L'Italia cancella l'arte
Dov'è l'Italia nell'arte internazionale? Quasi assente, se si sfogliano i libri-elenco che Phaidon press partorisce quasi ogni anno. La formula dieci curatori-cento emergenti non ha mai lasciato spazio a più di quattro italiani e di solito il massimo è uno. La mostra di Maurizio Cattelan che ha animato l'autunno 2011 al Solomon Guggenheim museum di New York ha avuto un'accoglienza critica guidata da una tiepida Roberta Smith e seguita da firme acidule: lo stesso copione che da sempre contraddistingue le poche presenze italiane in quella sede. Le personali di Lucio Fontana (postuma, 1977), Enzo Cucchi (1982), Mario Merz (1989) hanno suscitato nei decenni reazioni perplesse, con attacchi velati o indifferenza. Ancora oggi, nonostante l'avanzata sulla scena di artisti di nazioni ben più aggressive dell'Italia come Cina e Brasile, offrire un riconoscimento all'Europa e quindi all'Italia sembra infastidire l'America: retaggio di una politica di supremazia culturale coltivata fin dal dopoguerra.
Angela Vettese |
Qualcosa, invero, sta cambiando: l'ha detto nel 2009 una mostra di caratura museale dedicata dalla galleria Gagosian di New York a Piero Manzoni, ormai assurto a un olimpo concettuale da cui sarà difficile scalzarlo; lo ha ribadito nel 2010 la ricognizione filologica dedicata a Michelangelo Pistoletto dal Philadelphia museum of art; lo dice ora la retrospettiva al MoMA di New York di Alighiero Boetti, che negli anni Ottanta era stato epurato dalle mostre dell'arte povera per eccesso di produzione ma che, da morto, non fa più paura.
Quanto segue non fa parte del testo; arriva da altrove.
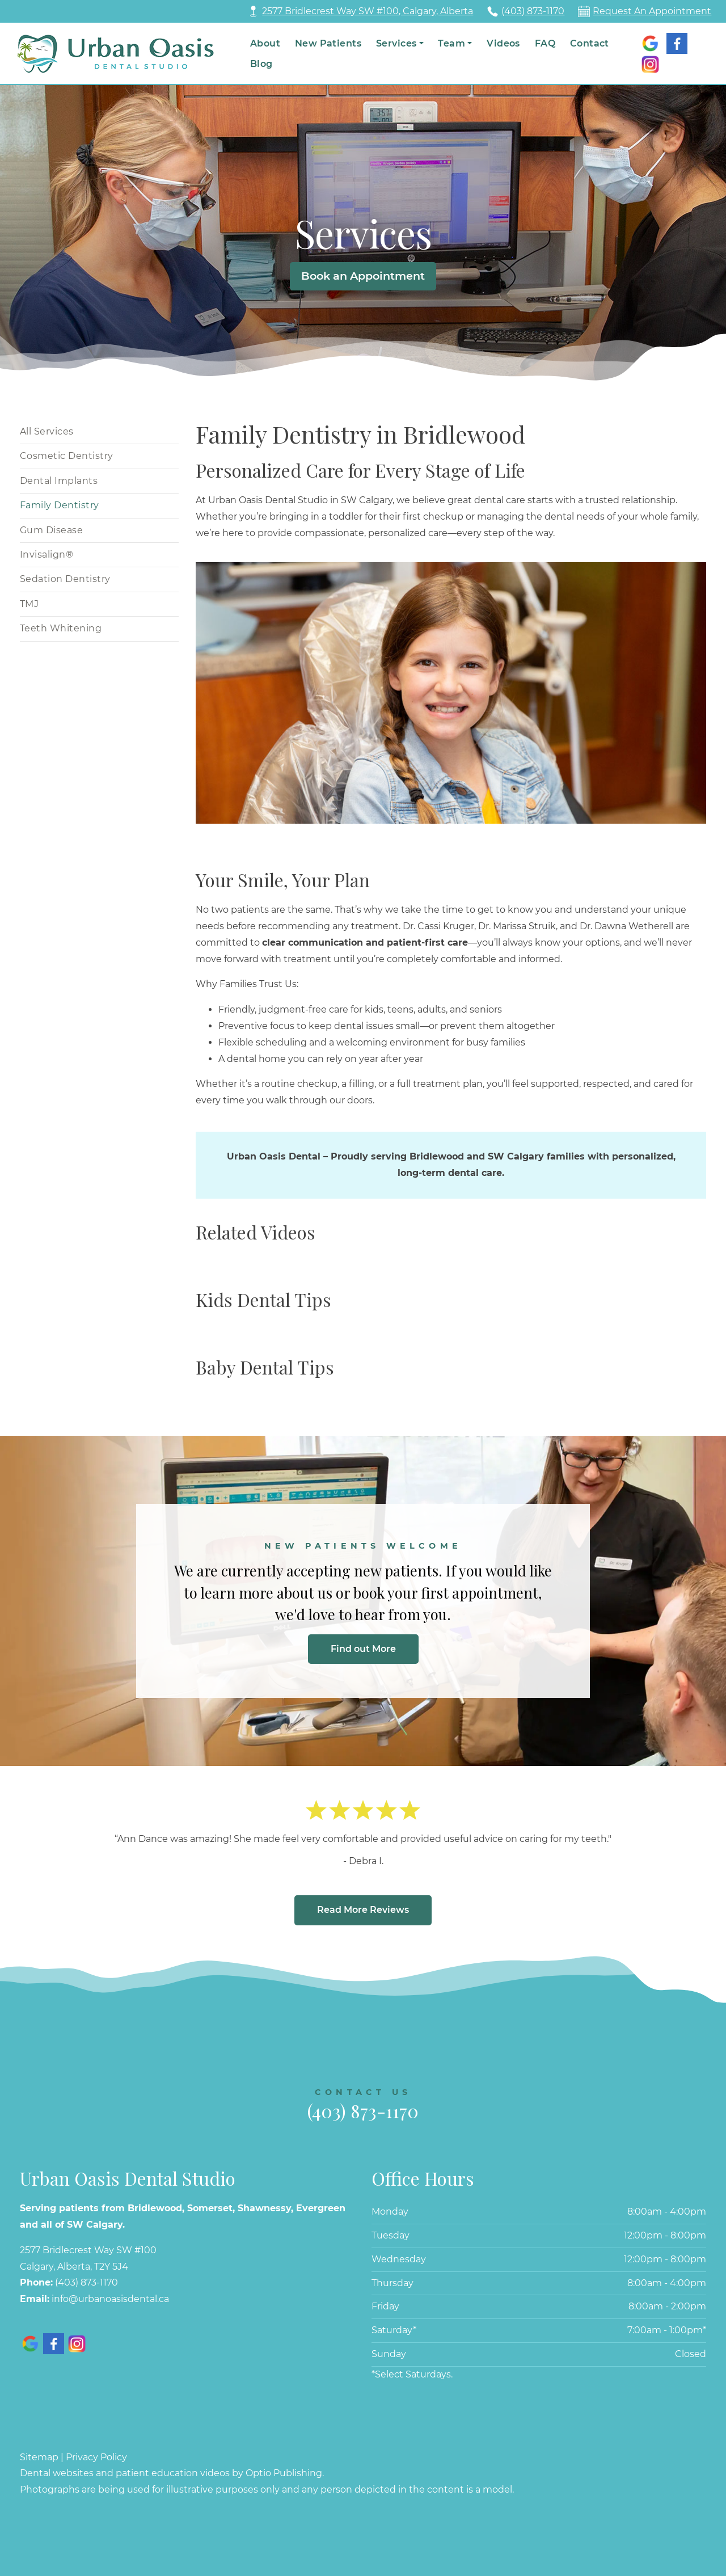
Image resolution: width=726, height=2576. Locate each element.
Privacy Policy (96, 2457)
Lo dice infine la mostra che Gagosian ha dedicato dal 3 maggio 2012 agli ambienti di Lucio Fontana: finalmente è arrivato un riconoscimento molto atteso, per cui si ammette che l'artista fu il primo al mondo a occuparsi di arte ambientale in modo non episodico. Queste riscoperte non parlano però di un avanzamento del sistema Italia nel suo complesso, il quale anzi risulta privo di un coordinamento e di massa critica nel promuovere i suoi talenti emergenti. C'è un'intera generazione che aveva lasciato ben sperare e che è quasi sparita, almeno come presenza alle aste e alle fiere: gli scambi di opere di artisti che abbiamo meno di cinquant'anni sono poco attraenti, anche perché i galleristi che li propongono non hanno sufficiente denaro per difenderli veramente. Parimenti, nonostante i tentativi di fare sistema con organizzazioni quali Acacia (collezionisti) o Amaci (musei), la committenza privata e pubblica italiana ha mostrato di non sapersi coordinare.La struttura ministeriale e legislativa che dovrebbe proteggere la nostra produzione artistica consente pochi vantaggi fiscali e spinge i collezionisti a comprare altrove. L'arte contemporanea (come del resto quella antica) non è considerata una priorità: basti dire che la riforma Gelmini per la scuola secondaria ha diminuito le ore di insegnamento di storia dell'arte. I nostri giovani artisti scontano dunque peccati di lungo corso che non prevedono correttivi futuri. Teniamoci stretto, quindi, l'unico motore che non ha mai smesso di funzionare, la Biennale di Venezia come luogo di diplomazia culturale. Non parla d'arte italiana, ma quantomeno dell'Italia come polo che attrae, preserva ed espone il prestigio degli altri. La manovra a tenaglia in cui possiamo sperare passa appunto, da un lato, dal lento ma costante riconoscimento di alcuni classici all'estero, dall'altro, dall'uso del Belpaese e della Biennale come vetrina internazionale.